#### [REQUIRED TASKS]
1) Please list every immunological topic that the faculty investigate, as named in the text below about the Department of Medical Microbiology & Immunology.
2) Pick up the text below about the Department of Medical Microbiology & Immunology after its last sentence and write its next paragraph, not the rows that follow it.

#### [TEXT SECTION]
[Start of Attachment]
The mission of the Department of Medical Microbiology & Immunology (MMI) is to provide comprehensive scientific instruction to students, conduct novel and meaningful research, and offer consultation in microbiology and immunology as they relate to human disease.
MMI provides an exceptional learning environment for undergraduates through rigorous coursework and research opportunities. Graduate students may earn a Ph.D. through the MMI co-sponsored, nationally acclaimed Microbiology Doctoral Training Program. The success of our instructional efforts is evident from the excellent student evaluations and ratings, the numerous teaching awards garnered by our faculty, and the doctoral training program's ranking of first among U.S. public institutions and third nationwide.
Research underway in our department involves the intimate study of bacterial, fungal, protozoan, and viral pathogens and diseases including malaria, sleeping sickness, E. coli O157:H7, Neisseria gonorrhoeae, Blastomyces, Aspergillus, HIV/AIDS, herpes simplex virus, and hepatitis C virus. Faculty also investigate diverse immunological topics such as regulatory T cell biology, leukocyte migration, antigen presentation, and vaccine development and efficacy. Recently, outstanding research groups have been established to address bioterrorism and symbiotic relationships between bacteria and animals. Since the Department's establishment in 1935, our faculty have made fundamental contributions to the study of infectious disease and immunity. Our current faculty demographic reveals a melting pot of well-established, recognized leaders in the field, a consistently productive group of mid-level faculty, and a new group of junior faculty who are poised to step to the fore and represent our department well into the future.
[End of Attachment]
#### [DATA UNDER STUDY]
[Start of Attachment]
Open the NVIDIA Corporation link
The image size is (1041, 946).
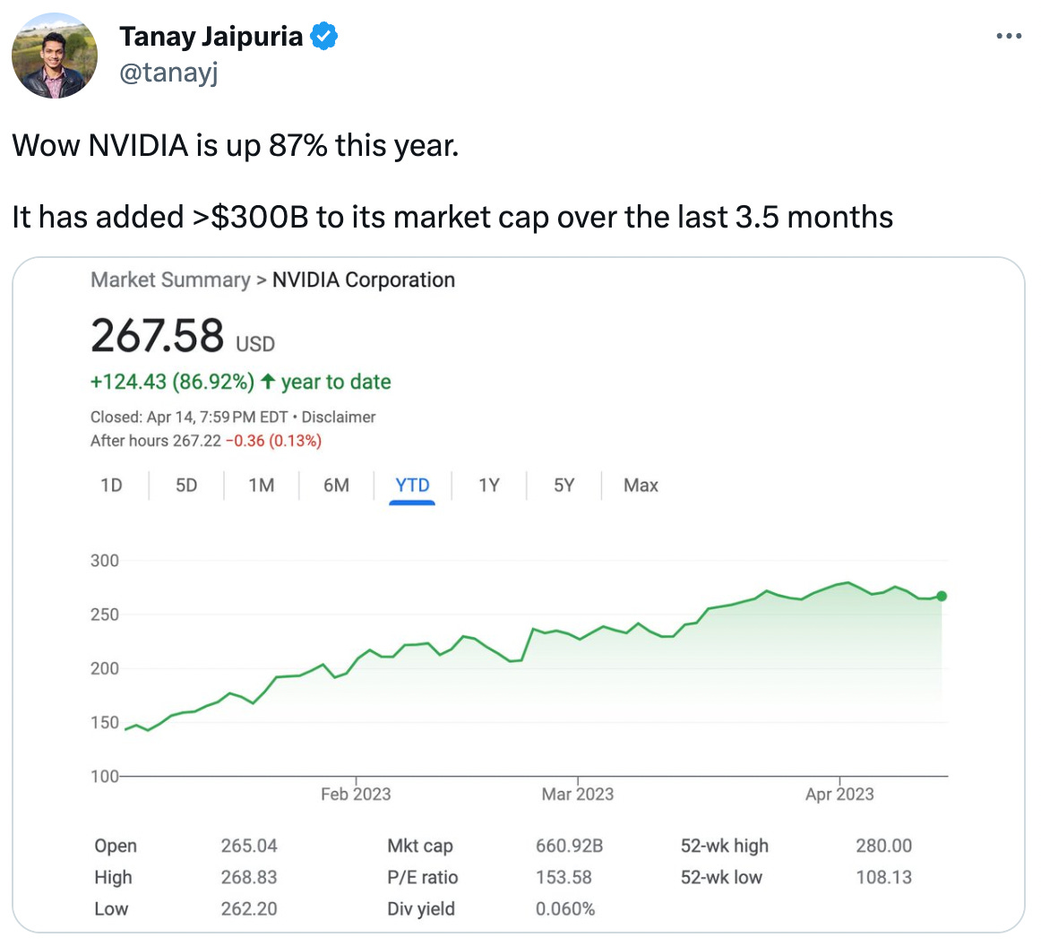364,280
[End of Attachment]
[Start of Attachment]
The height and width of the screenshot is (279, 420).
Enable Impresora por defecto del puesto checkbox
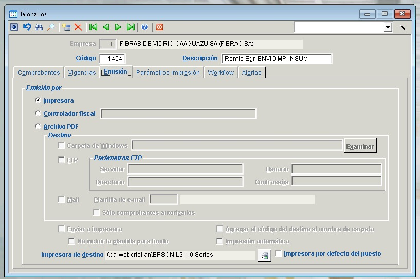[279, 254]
[End of Attachment]
[Start of Attachment]
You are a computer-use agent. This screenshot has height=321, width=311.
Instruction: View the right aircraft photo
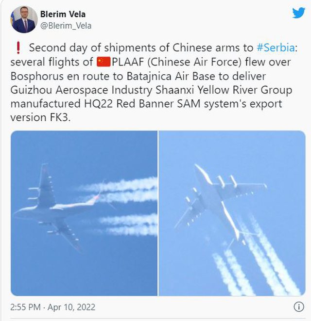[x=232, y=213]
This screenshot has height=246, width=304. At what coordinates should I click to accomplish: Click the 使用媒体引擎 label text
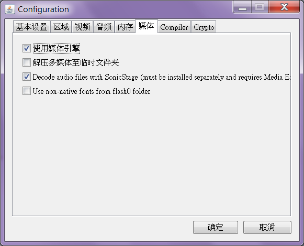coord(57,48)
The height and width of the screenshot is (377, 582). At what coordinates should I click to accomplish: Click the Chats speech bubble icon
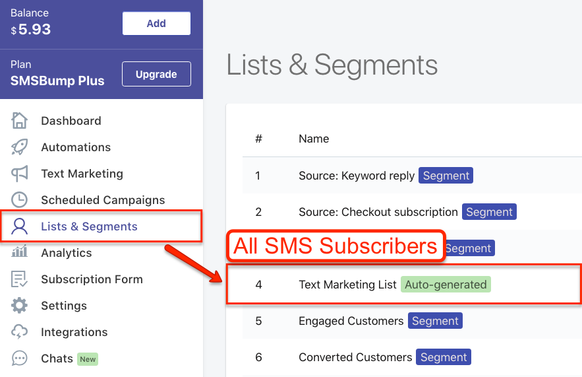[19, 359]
[End of Attachment]
#### [TASK RESPONSES]
1)
regulatory T cell biology
leukocyte migration
antigen presentation
vaccine development and efficacy

2)
The Departments of Medical Microbiology & Immunology and Bacteriology are again sponsoring the Perlman Symposium on Antibiotic Discovery and Development, initiated in 2010. The symposium highlights the medical aspects of antibiotic and microbiological research at the University of Wisconsin-Madison. This symposium is made possible by a generous gift from Kato Perlman in memory of David Perlman.